Bisakah Anda mencetak ulang, tanpa mengubah apa pun, bagian daftar di bawah ini dari awal daftar sampai baris yang memuat "pyautogui.click(x=560, y=616)", termasuk baris tersebut? Jangan sertakan gambarnya dalam jawaban.

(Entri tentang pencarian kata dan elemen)
════════

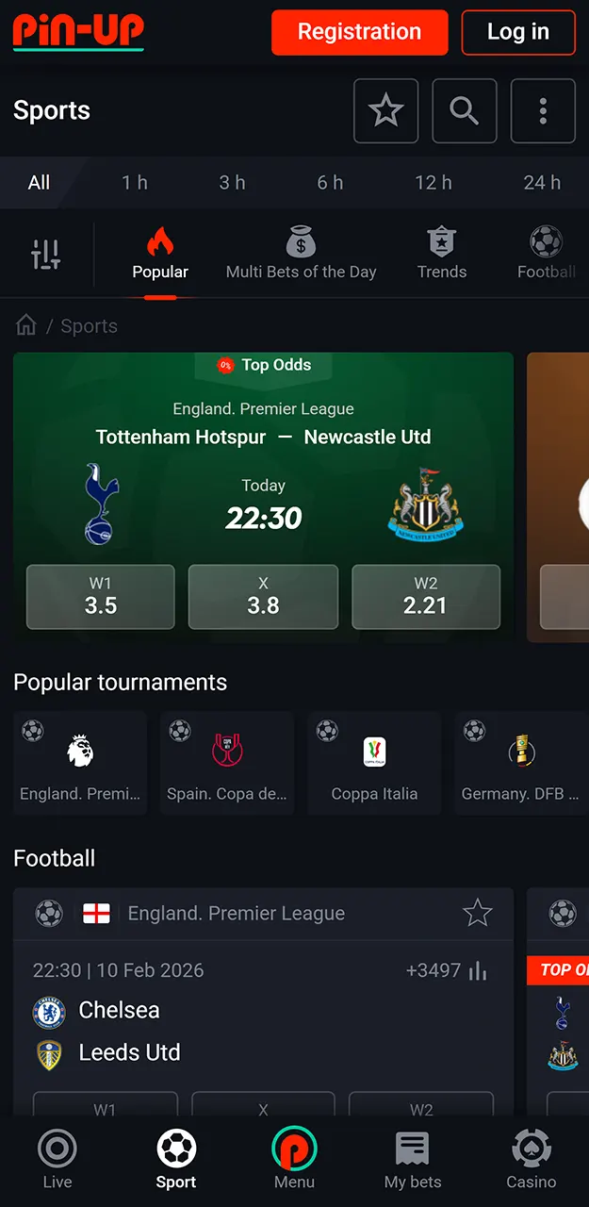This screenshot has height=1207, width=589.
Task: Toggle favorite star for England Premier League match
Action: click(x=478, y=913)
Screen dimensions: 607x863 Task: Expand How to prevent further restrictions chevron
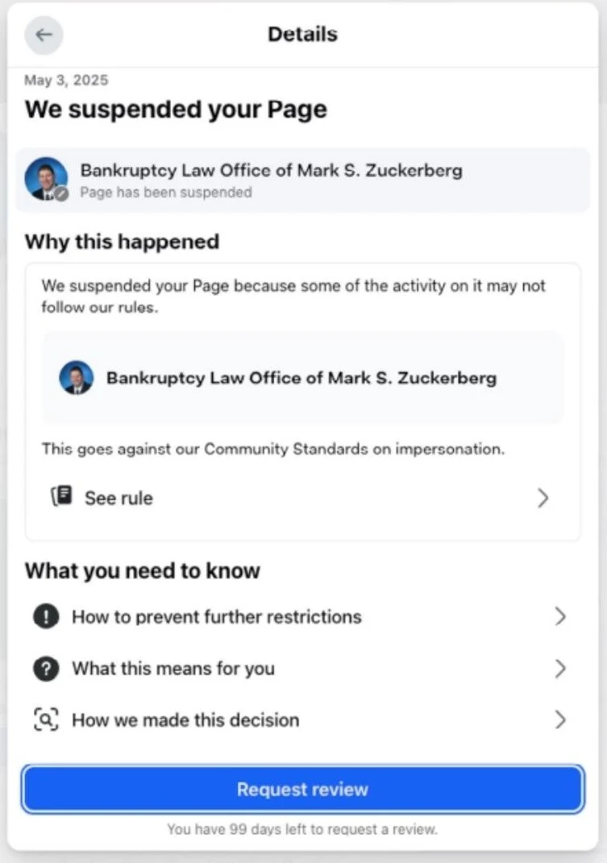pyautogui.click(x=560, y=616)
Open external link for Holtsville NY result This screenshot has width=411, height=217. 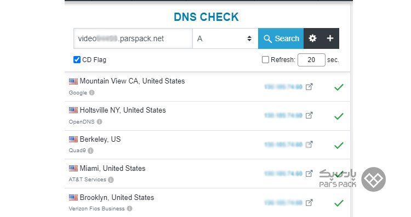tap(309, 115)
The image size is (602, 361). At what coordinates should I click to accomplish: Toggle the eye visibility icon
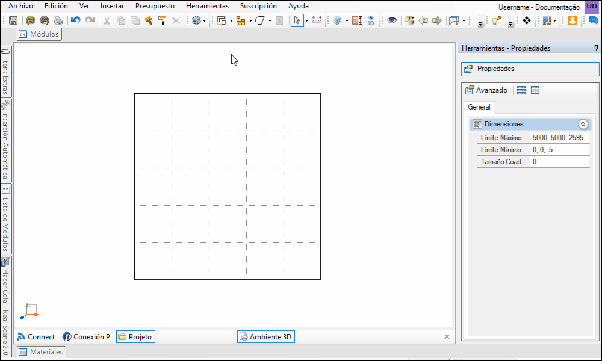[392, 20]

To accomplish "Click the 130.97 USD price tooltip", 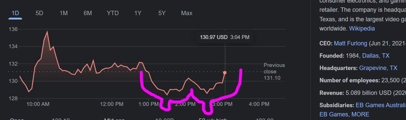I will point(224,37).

════════

**Jawaban Latihan:**
This screenshot has height=1207, width=589.
Task: Toggle favorite star for England Premier League match
Action: click(x=478, y=913)
Screen dimensions: 607x863 Task: Expand How to prevent further restrictions chevron
pyautogui.click(x=560, y=616)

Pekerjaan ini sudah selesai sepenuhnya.